銀皿航海 蹴球7日制

横浜F・マリノスサポーターです。好きな言葉はシャーレです。

既視感ある引き分け劇【J1第29節・大宮戦】

ゴールを二桁に乗せたばかりのウーゴ ヴィエイラがこの日最初のチャンスで、相手DFと衝突し、膝を抑えて倒れ込んだ。

 

前半15分、一度は再びピッチに戻ったものの、自ら倒れこんでしまい富樫敬真との早すぎる交代。強行でプレーを続けようとして結局、交代というその様子はまるで甲府戦の時の齋藤学のようで、その姿からウーゴもまた長期の離脱となってしまうのか。

 

その前に、ウーゴを欠いたこの試合でマリノスは得点をどう取り、どう勝利するのか。

 

ウーゴの怪我と同様に、中町公祐が地を這うミドルシュートを放ったのは予想外だった。

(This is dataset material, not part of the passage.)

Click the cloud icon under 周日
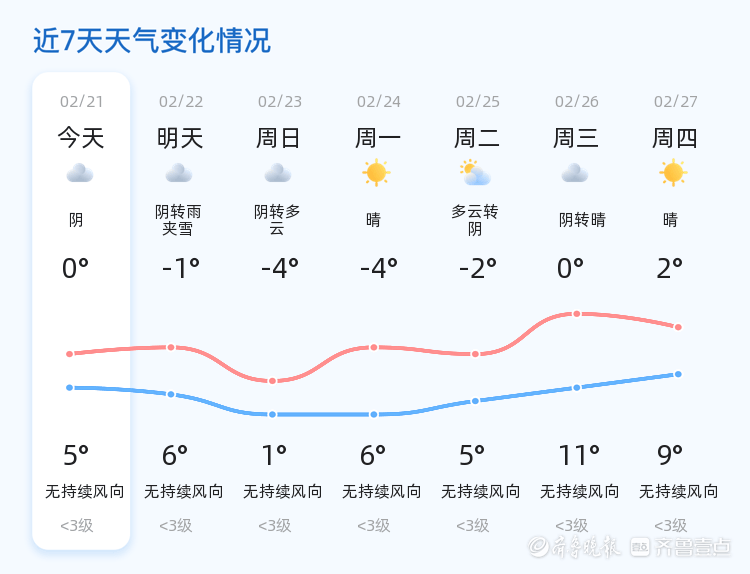This screenshot has height=574, width=750. pyautogui.click(x=278, y=173)
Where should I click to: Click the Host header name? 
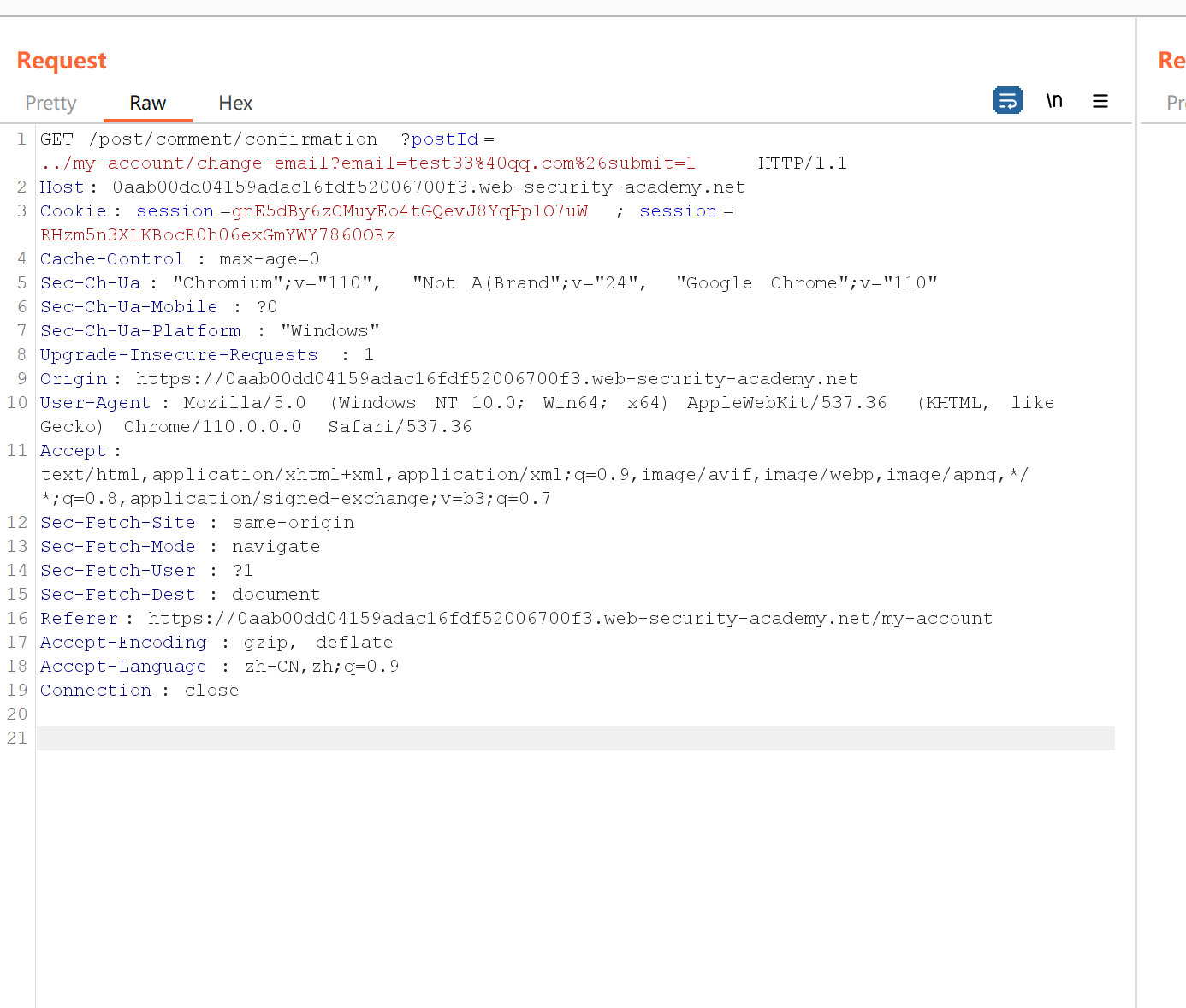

思い切って打ったからこその同点弾。その中町のゴールに反するかのように、ゴール前で落ち着きのないプレーが目立ってしまった。そして大宮の加藤は当たり出すと1対1にやけに強いのだ。

 

最も残念だったのは、後半アディショナルタイムの天野純が横パスを選択した場面だろう。リプレーで見ると、わずかだがトラップにもたついてその間に視界の外から来たDFにコースを切られていることが分かる。さらに、富樫に出したパスが走りこんできた彼の足元へのパスになり、ダイレクトに打つことができない。ミスパスと言っていいような質のものだった。

 

結局、最後に訪れた決定機はシュートを打たずに潰してしまうことになる。その前のダビド バブンスキーから天野に来たパスは正確だっただけになおさら天野の落ち着きのなさが目立つきっかけとなった。

 

だが切り札として投入されたマルティノスも、富樫も、ほとんどチャンスに絡めなかった前田直輝も同様だ。みんな少しずつ落ち着きと技術が足りない。もちろんウーゴがいたら、どうなっていたかなど誰も分からない。最初の決定機を決めきっていたらあの接触による怪我はなかったのかもしれないのだから。

 

とにかく、あと一本のシュートが決まらなくて、今季のホーム戦で何度目かの「勝てるはずだったドロー」で勝ち点を落とした。1試合あたり2の勝ち点を落としているから、もう10にはなるだろう。引き分けの数の差が、鹿島との差である。こうした引き分けに終わってしまいそうなゲームを勝たないと、チャンピオンを争うことはできない。書きたくはないが、0-2から川崎はひっくり返している。だから上位との差は開く。

 

アディショナルタイムに入ってから大宮に退場者が出たことも手伝って、8分あまりにも及んだ入りそうで入らない日産スタジアムのあの時間。全くもったいないが、ATになってから慌てても仕方がない。

 

サッカーは予想外のことばかりが起きるが、中にはイッペイ シノヅカの1対1での強さだったり、バブンスキーに春先のようなキレのあるステップが出てきたりと嬉しい予想外もあった。山中亮輔が素早くリスタートしようと、コーナーフラッグまで全力疾走し、そしてショートコーナーで再会する姿や、扇原貴宏が不在なら中町が左右にパスを散らしてくれていた。なんだか落ち着かないなかでもいいプレーは数多くあったのである。

 

 怪我人続出に加えて、マルティノスは2試合出場停止にリーチとなる7枚目の警告を受けた。

 

自らのせいで天王山とは呼べなくなってしまった鹿島戦だが、もちろん総力戦。

ラスト5試合、未来を手繰りよせよう。